Recommandation n° 30

La Défenseure des droits recommande au ministre de la santé et des solidarités de modifier la loi pour prévoir une obligation de prise en charge des jeunes majeurs par les départements jusqu’à la fin de leur cursus de formation scolaire ou professionnelle, et non plus jusqu’à la fin de l’année scolaire en cours.

Recommandation n° 31

La Défenseure des droits recommande aux départements et aux représentants de l’État dans les départements d’initier toutes démarches utiles en vue de l’élaboration de protocoles locaux, avec le concours de l’ensemble des institutions et des organismes concernés, afin de préparer et de mieux accompagner l’accès à l’autonomie des jeunes pris en charge ou sortant des dispositifs de l’aide sociale à l’enfance et de la protection judiciaire de la jeunesse.
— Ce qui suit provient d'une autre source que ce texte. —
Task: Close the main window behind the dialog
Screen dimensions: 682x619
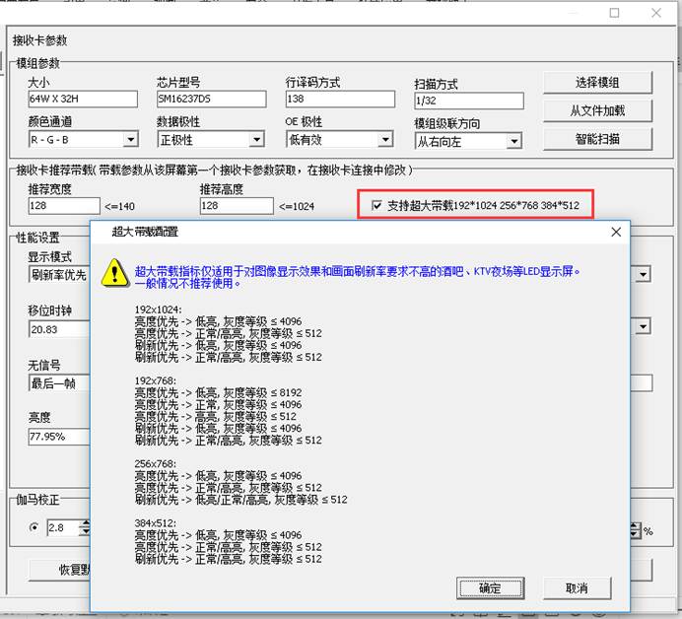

Ce protocole organise le partenariat entre les acteurs afin d’offrir aux jeunes de seize à vingt et un ans une réponse globale en matière éducative, culturelle, sociale, de santé, de logement, de formation, d’emploi et de ressources.

Recommandation n° 32

La Défenseure des droits recommande au ministre de l’Intérieur la modification du CESEDA afin de reconnaître l’admission au séjour de plein droit des mineurs non accompagnés à leur majorité quel que soit l’âge auquel ils ont été pris en charge par l’aide sociale à l’enfance et quels que soient leurs liens avec leur famille dans leur pays d’origine.